The controversy over Wendy Davis’ personal history would never have erupted were it not for Davis’ gender, according to one Texas Republican.
“If this involved a man running for office, none of this would ever come up,” Becky Haskin, a former GOP colleague of Davis on the Fort Worth city council, told the Fort Worth Star-Telegram.
“It’s so sad. Every time I ran, somebody said I needed to be home with my kids,” Haskin added. “Nobody ever talks about men being responsible parents.”
The Dallas Morning News reported Saturday evening that Davis inaccurately conveyed some details of her biography—among them, describing herself as a teenage single mother when her divorce was not finalized until she was 21. It also reported that her second husband had helped her pay for college and law school, a detail that Davis hasn’t included in the inspiring, up-by-the-bootstraps personal story she has used on the campaign trail.

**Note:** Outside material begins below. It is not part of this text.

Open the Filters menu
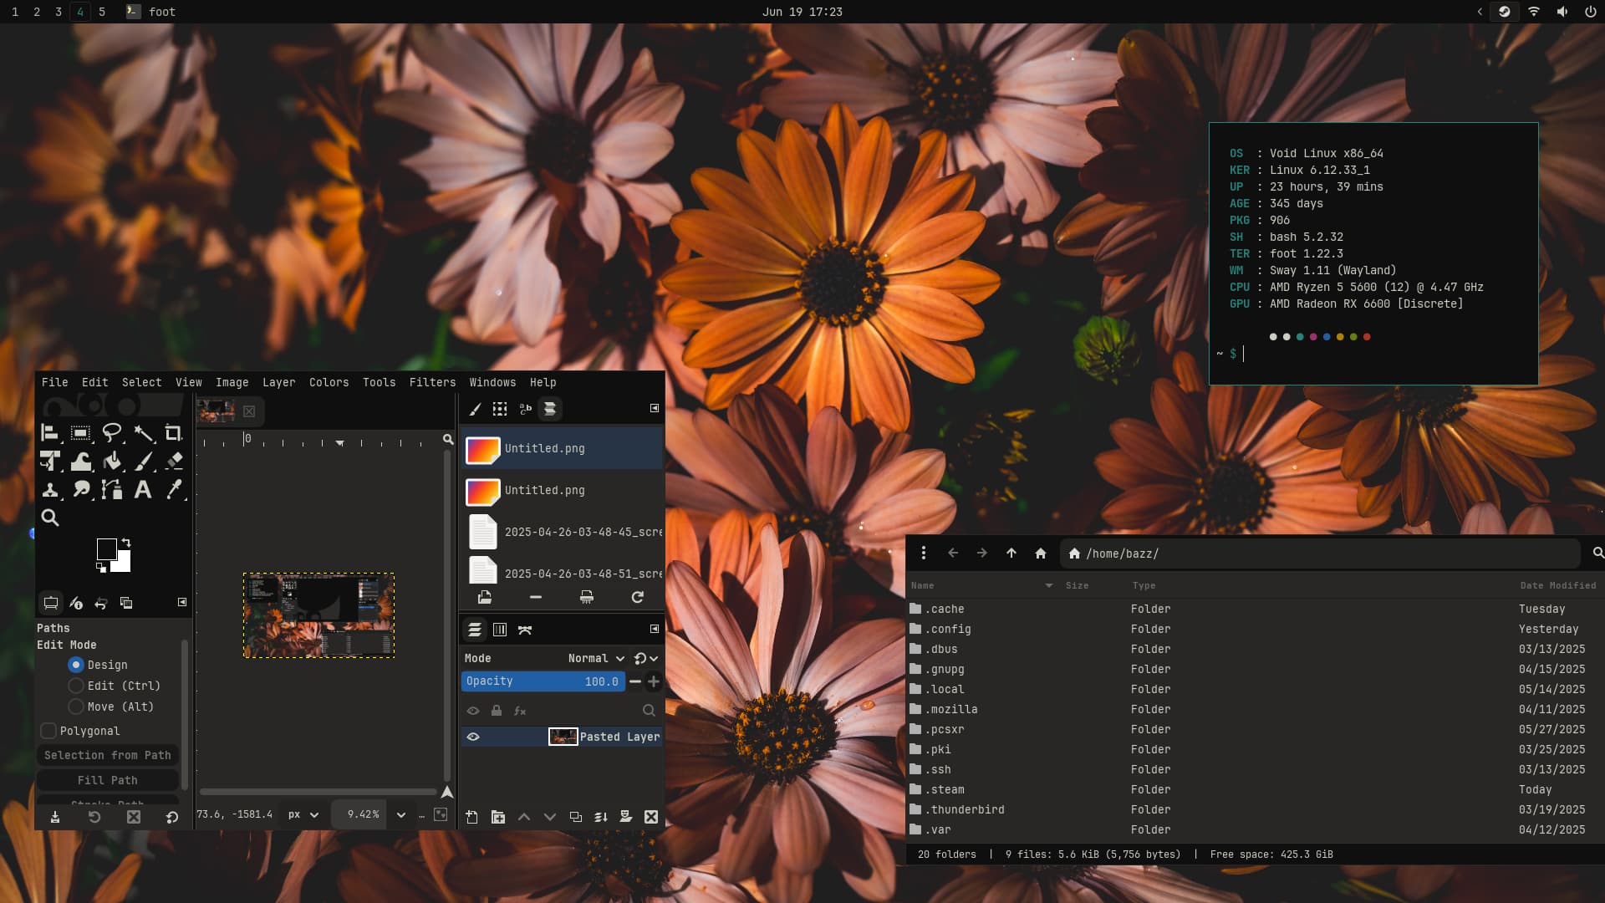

The report has received national attention and handed the campaign of Greg Abbott, Davis’ likely Republican opponent, a potentially damaging line of attack.
Many of the conservative responses to the story appear to bear Haskin out. As msnbc documented, several right-wing pundits slammed Davis not for being inaccurate, but for prioritizing her career despite having a family.
“Wendy Davis apparently abandoned her children, had her husband foot her bills, and divorced after adultery accusations,” tweeted Ben Shapiro, a prominent conservative writer, in one typical example.
The newspaper report included an anonymous quote from a different former colleague of Davis on the city council, who called Davis “tremendously ambitious,” adding: “She’s not going to let family or raising children or anything else get in her way.”
“What that comment really tells you is how hard Wendy works,” Haskin told the Star-Telegram.